Ceux des salariés qui réclament de « généraliser le travail le dimanche » ne comprennent pas que leur majoration (d’ailleurs souvent limitée à 30 % parfois 50 % très rarement 100 %) est due au caractère exceptionnel de l’ouverture, mais qu’elle sera remise en cause s’il y a généralisation.

On nous dit que c’est pour stimuler le commerce : c’est stupide, cela fera disparaître des emplois. Le pouvoir d’achat n’étant pas extensible, ce qui sera acheté le dimanche ne le sera pas les autres jours. Seules les grandes surfaces tireront leur épingle du jeu. Il a été calculé que les petits commerces y perdraient 30 000 emplois (c’est ainsi que toutes les associations de petits commerçants sont CONTRE la généralisation de l’ouverture le dimanche). Les embauches qui auront lieu le dimanche se traduiront par des réductions d’effectifs le lundi et les autres  jours…

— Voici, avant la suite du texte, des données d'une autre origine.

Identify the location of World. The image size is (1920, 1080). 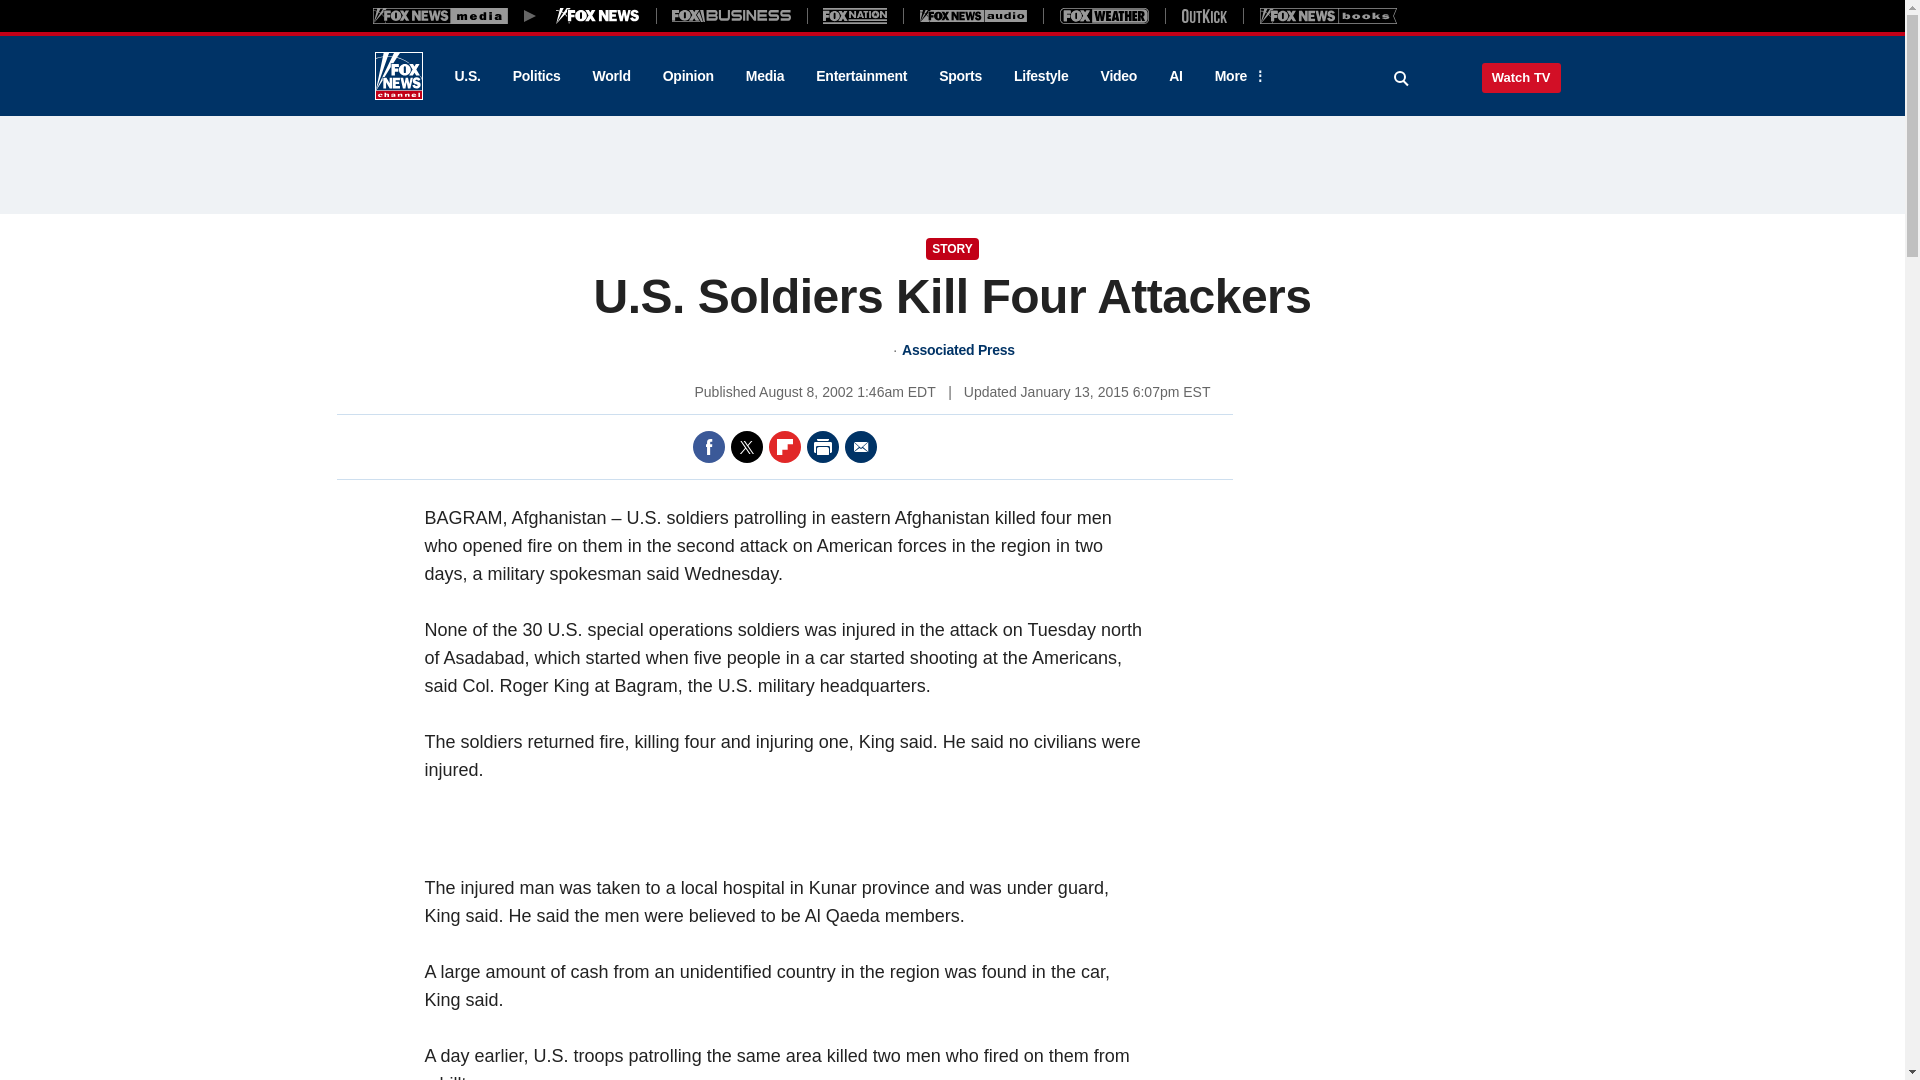
(612, 76).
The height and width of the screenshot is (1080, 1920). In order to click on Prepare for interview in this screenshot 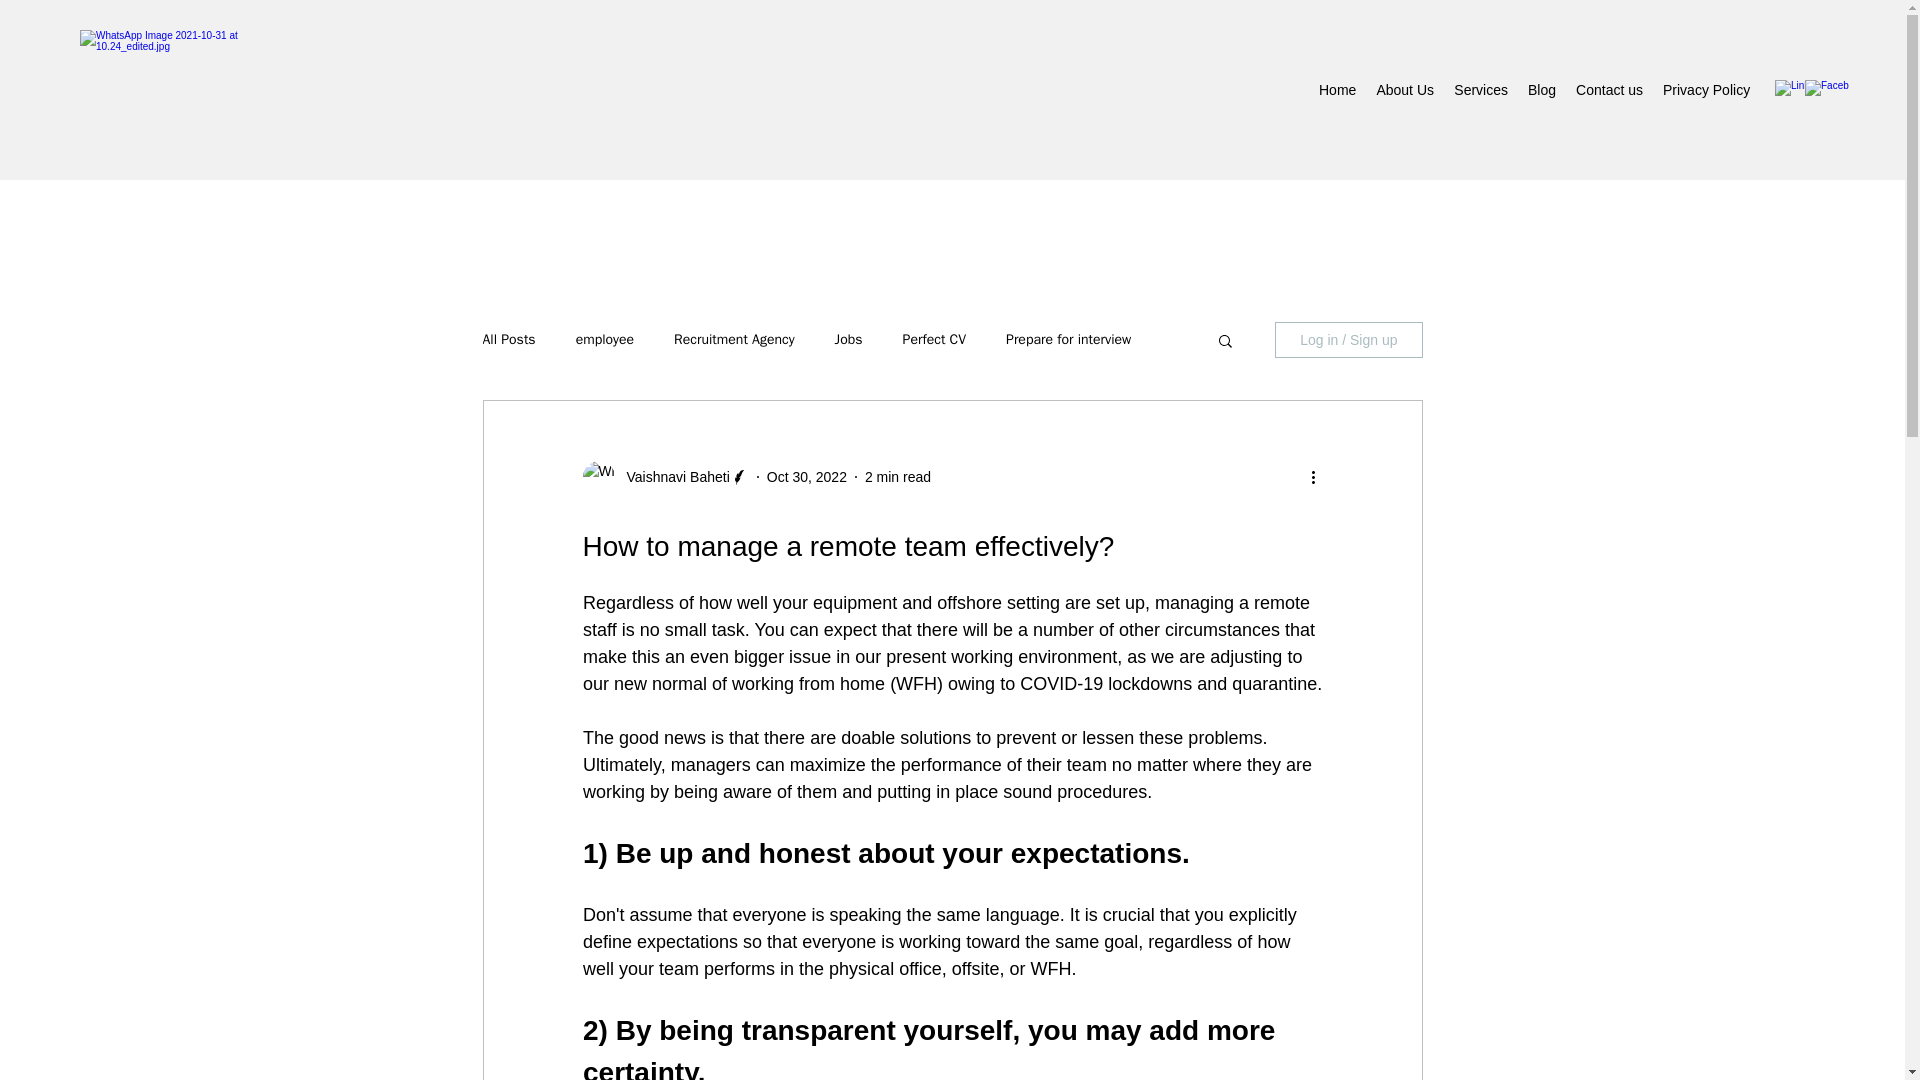, I will do `click(1068, 339)`.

Les sondages sérieux sont clairs : bon an mal an 85 % des Français se prononcent CONTRE le fait de travailler eux-mêmes le dimanche. Infirmières ou traminots souffrent déjà pour obtenir dans les plannings surchargés, une fois toutes les 5 ou 6 semaines, un dimanche en famille…  Pourquoi faire subir cela aux autres, quand ce n’est pas nécessaire ? Défendons le droit au repos dominical adopté à l’unanimité par l’Assemblée nationale en 1906. Mieux : revendiquons le rétablissement de la semaine de cinq  jours, avec deux jours de repos consécutifs légaux pour tous. On travaillera mieux… pour travailler tous.

Alors comment comprendre que François Hollande re ouvre la question ?  Qu'il lui soit rappelé les positions répétées sur ce sujet du parti qu'il dirigeait, constamment opposées aux ouvertures des commerces le dimanche. Qu'il lui soit projeté le "clip" du groupe parlementaire PS qui brocardait les ouvertures non nécessaires du dimanche. Qu'il lui soit mis en evidence les arguments qui depuis 20 ans dans toute la gauche, contredisent la bataille du Medef pour mettre fin au repos dominical.